Pense em alguém que você conheça e admire. E quando digo "conhecer", me refiro a aquele nível de intimidade que te permita reconhecer o que a pessoa está sentindo só de olhar pra ela, só de identificar o tom de voz. Aquele nível de intimidade que já te permitiu se relacionar através de convivência de dias ou anos, experimentando uma gama de sensações.
E quando falo "admirar", me refiro a aquele estado de identificação com o que o outro é e como ele age em determinada situação. Com aquele estado de encantamento pelo modo como uma vida encontrou a sua.
Por exemplo, admiro muito uma moça chamada Ana Maria Saad pela sua história, como ela fez de cinzas uma vida tão linda e inspiradora.
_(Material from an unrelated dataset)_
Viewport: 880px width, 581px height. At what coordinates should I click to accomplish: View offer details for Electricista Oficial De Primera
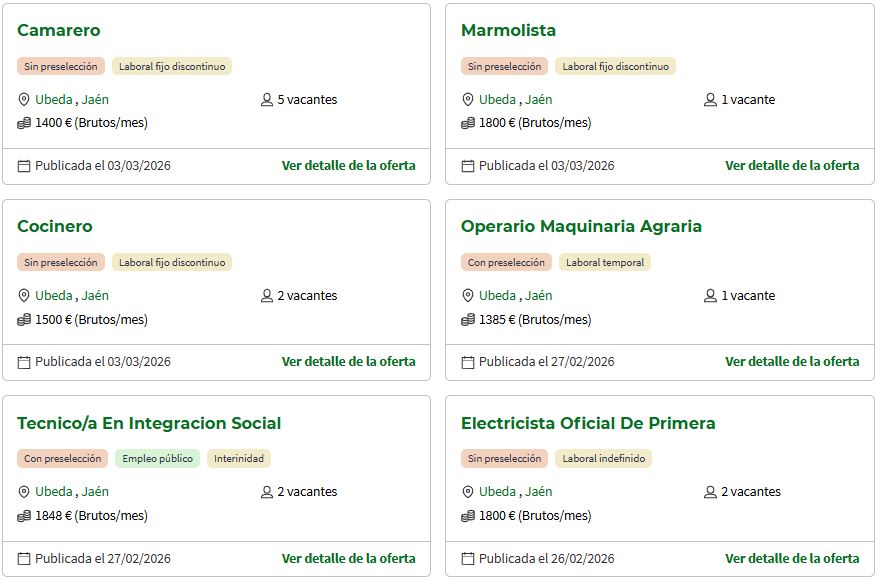(792, 558)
Mas não a conheço de fato. Nunca nem a vi. No entanto, consigo ser fã do trabalho dela!
Eu conheço muito bem meu pai, sei quando ele está cansado só de ouvir seus passinhos quando ele está chegando. Mas, talvez não admire algumas coisas que ele costuma fazer por não me identificar muito com tais escolhas. Mas o amo incondicionalmente e, de certa forma, o admire muito também em vários aspectos. Sua dedicação aos estudos, seu comprometimento com a verdade, por exemplo. Sim, sou fã dele!
Mas, pensando aqui com meus botões, não existe no mundo ninguém que eu admire tanto, conhecendo ou não pessoalmente, que me faça reagir de modo histérico só de vê-lo em cima de um palco, fazendo algo bonito, agradável, inteligente ou interessante. Por mais que eu admire a arte de alguém ou o modo que essa pessoa se expressa no mundo, por mais que eu sinta um amor incondicional por alguém que eu conheça, este ser não conseguiria despertar em mim a irracionalidade.
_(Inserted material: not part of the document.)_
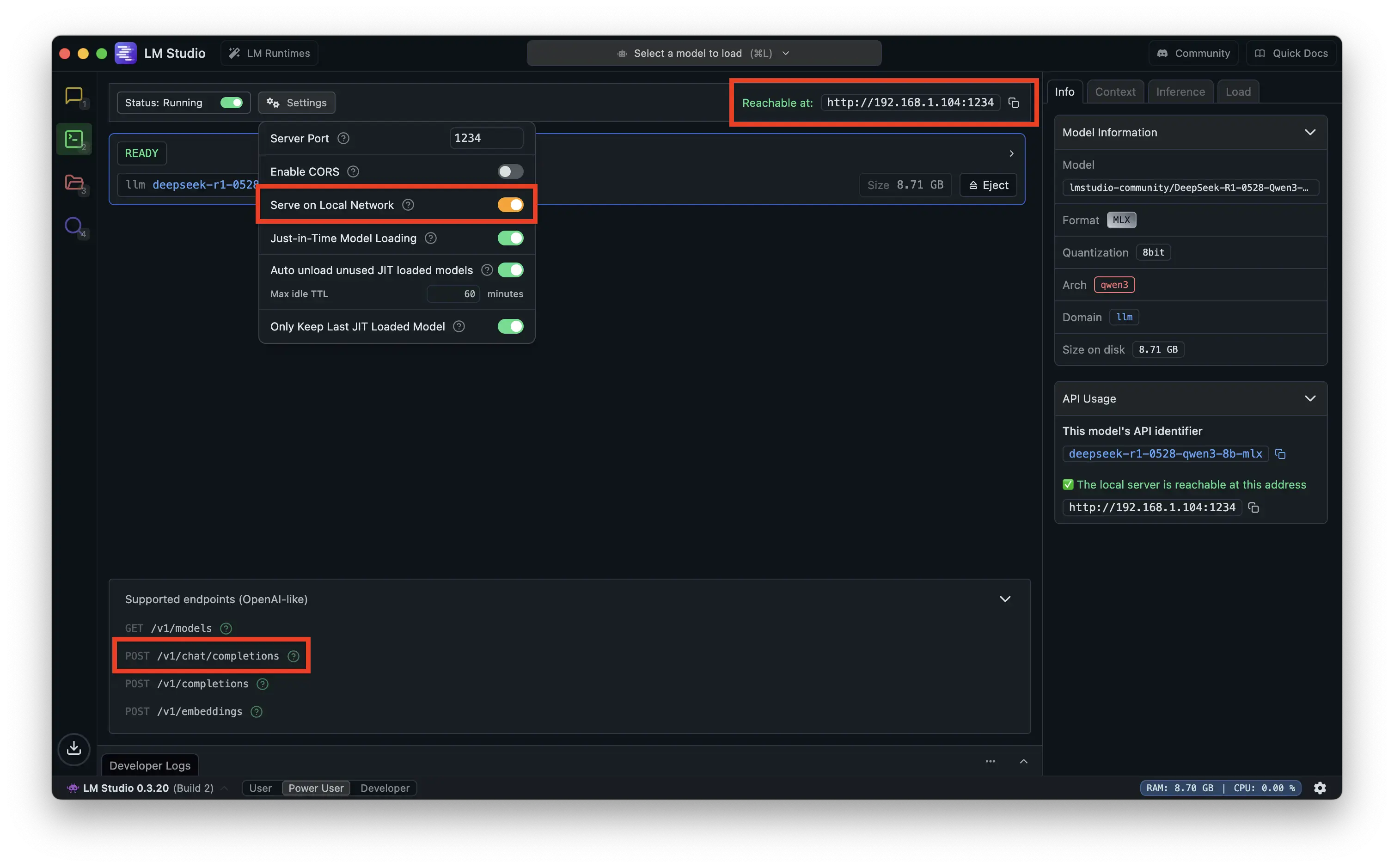Show help for Server Port setting
1394x868 pixels.
pyautogui.click(x=343, y=138)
Então, fico pensando em quem não é o "eu". Pelo que há descontrole emocional nos outros? É por uma pessoa ou por uma ideia do que seja essa pessoa? Ou pelo que ela significa pra quem se descontrola?
O ídolo, o mito, talvez representem o que a pessoa acredita ser o mais importante em sua vida. Talvez ele represente beleza, uma beleza tão angustiante e inalcançável que me desespera. Me desespera não ver isso quando me olho no espelho, não ver isso nas pessoas que me rodeiam. O ídolo pode representar uma força que não tenho. A força de encantar mulheres ou homens, a força de ter dinheiro, a força de arrancar admiração e desejo de outros. A força de ser amado, como eu penso que não sou.
O fanático parece não reconhecer em si nenhum desses aspectos de força. Talvez se ache um bosta, um merda. Mas existe alguém que é diferente. Esse alguém é o que eu queria ser, tem o que eu queria ter. Por isso o amo e me desespero com o significado que essa imagem tem.
Será que é isso?
E se você estiver no seu palco? Tente se imaginar lá em cima em destaque. E se você for essa pessoa que você admira e ama tanto?
Quem sabe o desespero dê lugar à paz, à gratidão e à beleza do espelho. Quem sabe também você ganhe a capacidade de se encantar pelas pessoas que te rodeiam. Seus pais, seus filhos, seu amado ou amada, o moço que te atente com simpatia na padaria, um idoso que te deu bom dia na rua, mesmo que isso seja tão raro e esquisito hoje em dia.
Este sim, encantamento profundo, cheio de paz e vida!